I am here at the invitation of the landowner, whom I only recently met. She doesn’t fish, but apparently isn’t opposed to people who do, if they ask first and mind their manners. When I inquired about the fishing, I was greeted by an uncomfortably long pause before being presented with agreeable terms: “Close the gate. And don’t leave any trash.”
The pond forms behind a rock-faced dam and pools into a fat V shape before bending into a sharp dogleg. The upper end of the dogleg shows some grass and can be thoroughly fished from the bank. By summer’s end, this tip of the pond will likely be a mud flat, but today, it’s a couple of feet deep and clear.
I’m carrying a TFO 8-foot 2-weight fly rod and a handful of small popping bugs in various colors. But an ultralight spinning rod tipped with almost any small jig—or better yet, a No. 10 long-shanked hook baited with a cricket—would be an equally effective tool. Bluegill aren’t picky.
For no specific reason, I pick a brown-and-black colored popping bug. The balsa wood plug is about a half-inch long and the diameter of a pencil with two white rubber legs near the head and a chartreuse tail curling around the small hook. I’ve tied dozens of these generic-looking plugs, but bought this one off a sale rack ($.89 each or four for $3) at an Arkansas fly shop last year.
My casting is herky-jerky and hurried, and the fly hits the water with enough of a “plop” to spook a trout or enrage a largemouth bass. I twitch the rod and the bug scoots across the surface, producing the erratic gurgle that means nothing to the fish but everything to the fishermen. Another twitch and the bug vanishes in a splashy swirl. The rod tip is pulsing, the line ripping through the water like a ricocheting pinball. Bluegill are ferocious fighters. If they grew to 10 pounds, it would require saltwater gear to land them. This one is about 9 inches, slightly above average but hardly “monster sized.”
I unhook the fish and toss it back into the pond. Bluegill produce firm, white meat fillets that are slightly sweet and terrific when lightly battered and flash fried. But I neglected to ask the landowner about keeping a few fish for the skillet, so until given permission to do so, I’m self-limited to catch and release. I make another cast and this time, the splashy swirl and rod tip surge are immediate.
Bluegill are a members of the panfish family, a group that includes fellow Kentucky aquatic natives rock bass, green sunfish, warmouth, longear sunfish, redear sunfish, smallmouth bass, spotted bass, largemouth bass, white crappie and black crappie.

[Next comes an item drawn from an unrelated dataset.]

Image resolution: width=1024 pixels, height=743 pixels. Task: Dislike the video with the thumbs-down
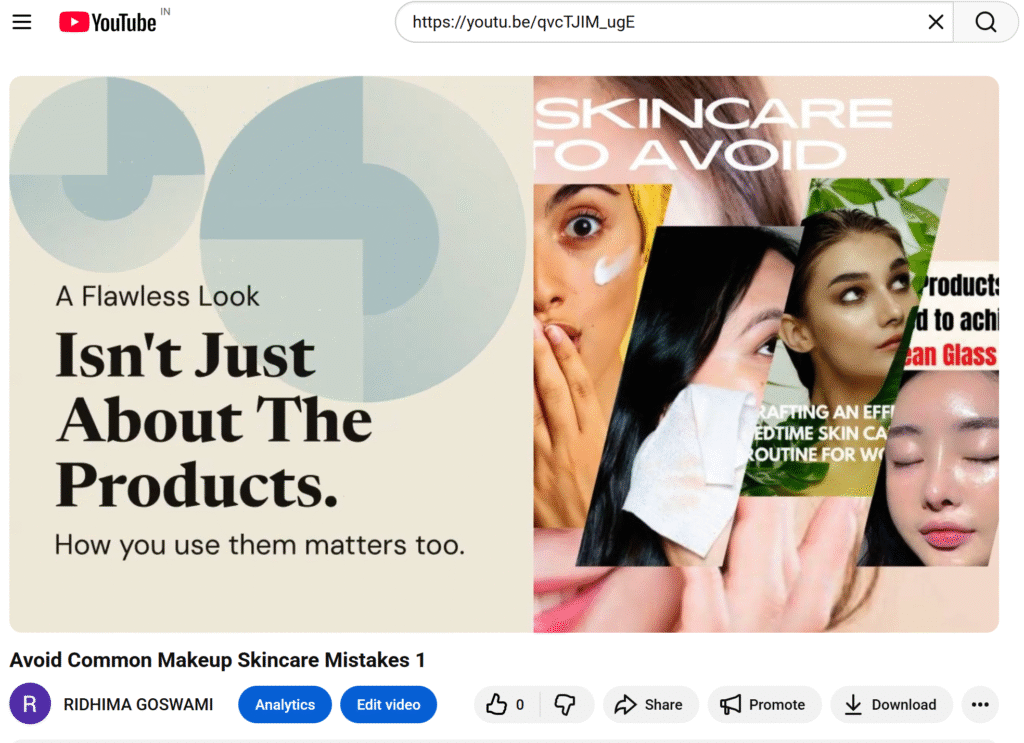coord(565,705)
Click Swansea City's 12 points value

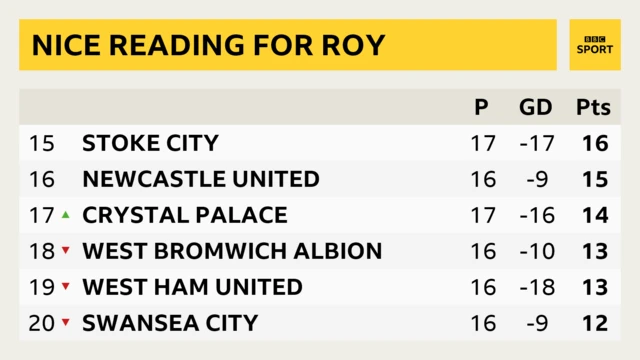tap(596, 323)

Bluegill might arguably be the most widely distributed fish in North America, and the most easily caught. They are found nearly everywhere freshwater flows, from small ponds and creeks to sprawling reservoirs like Kentucky Lake and Lake Cumberland.

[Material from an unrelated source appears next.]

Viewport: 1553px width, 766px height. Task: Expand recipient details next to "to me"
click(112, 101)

Bluegill can be caught year-round, but May is prime time because that is when the feisty, hard-fighting panfish begin their spawn. Spawning activity can and does continue throughout the summer, but conventional wisdom—blended with a dash of folklore—claims the best bluegill action revolves around the May full moon (May 3 this year). The May moon does usually coincide with the peak of the bluegill spawn, but the full moon doesn’t trigger it. Water temperature does that. Seventy degrees seems to be the magic number.
Bluegill typically spawn in water 1 to 3 feet deep, preferably over a gravel or hard sandy bottom. Beds are about plate-size, and after the females drop their eggs, the males guard the nests. Bluegill are nearly always aggressive but no more so than when nesting.
Bluegill are not considered a sport fish by Kentucky game officials and, therefore, not governed by statewide creel or size limits, although special regulations apply to some waters. However, prudence is called for when fishing a spawning bed. Even bluegill can be overfished.
I’ve lost count of the number of fish caught—four dozen, maybe, all bluegill save for one stubby largemouth bass. Near the dam, the water is deeper than in the dogleg, and a sinking fly would likely garner more strikes than the surface popper. Then a roll cast near the dam results in another swirly splash, ferocious zigzag slice of line through water, and a rod tip surging fight that ends with another 9-incher, nearly identical to the fish that took the first cast. And enough.